The lack of homes for sale in and around Rockford is due to a dearth of new affordable housing and an unwillingness by many owners to list their home and re-enter the buyer’s market at a time of rising interest rates, according to local real-estate agent Ryan Petry.

A normal market in the Rockford metro area has around 1,000 homes for sale, said Dianne Parvin, another Rockford real-estate agent. In March, there were only about 230 active listings.


A lot of starter homes in the Rockford area are ranch style and predate the 1980s. When these homes hit the market within the $100,000 to $250,000 range, they typically receive multiple offers and sell over asking, according to Petry. If they sit on the market, they are likely overpriced or in need of maintenance, he said.

WSJ/Realtor.com Housing Market Ranking: Top 20



Families searching for more space in Rockford have been frustrated by lack of choice. Scott Pateros and his wife, Sarah Apple, have been hunting for a bigger home for about two months. The couple, who are in their late 30s, live in a roughly 2,000-square-foot home in the city and would like to stay within the city to keep their two children in the same school district.


Pateros, a stay-at-home dad, and Apple, a lawyer, were looking at homes that were around double the size of their current home and found only three listings that met their requirements. “We put an offer in on one that we didn’t get,” said Pateros. “The other one we ended up not making an offer on because it didn’t feel like a good fit.”


The couple recently made an offer on a roughly 4,000-square-foot home in the city and are negotiating a purchase contract. Pateros declined to comment on the expected closing price but said the home hadn’t hit the market yet when they toured it.


Those who want to downsize aren’t having better luck. Ana Parsons and her husband, Jason Parsons, have been looking for a home in the Rockford metro for three years. The couple, who are in their late 40s, have been living in a two-story, roughly 2,000-square-foot home in Belvidere, a city suburb, for the past 20 years. They want to move to a single-story home in the area with a lot of land.

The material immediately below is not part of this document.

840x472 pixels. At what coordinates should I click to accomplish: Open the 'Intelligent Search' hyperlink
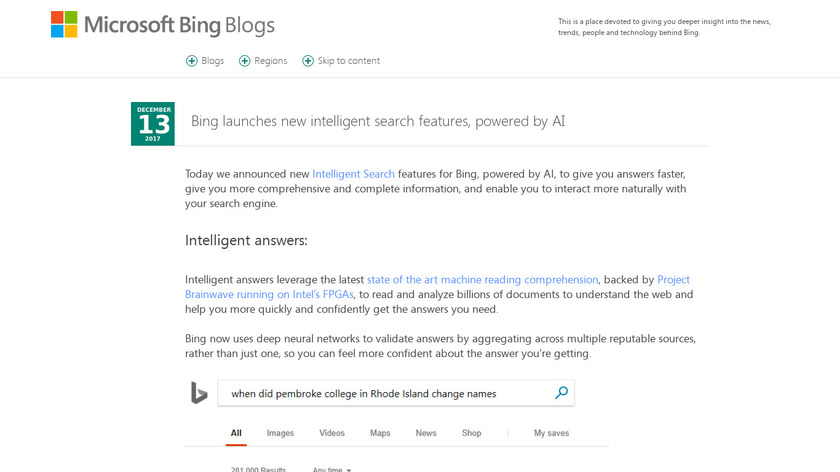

Ana and Jason Parsons have spent the past three years looking to downsize in the Rockford area.


In 2021, they began looking in the $400,000 to $600,000 range but they haven’t found anything yet. They can’t buy a new home until they sell their current one and the contingency has put them at a disadvantage.


“Most sellers right now will not take contingencies unless their house has been sitting on the market for a long time,” she said. “Which means it’s overpriced.”


The WSJ/Realtor.com Housing Market Ranking looked at the 200 largest metro areas in the country and ranked them based on a variety of economic and lifestyle factors, including housing supply, housing demand, property taxes, unemployment and proximity to popular retail and restaurant chains such as Starbucks, Costco and Home Depot.


For the first time, the ranking also looked at the percentage of homes in each market that are at risk of being affected by extreme heat, wind, air quality, flood and wildfire over the next 30 years. (News Corp, owner of The Wall Street Journal, also operates Realtor.com.)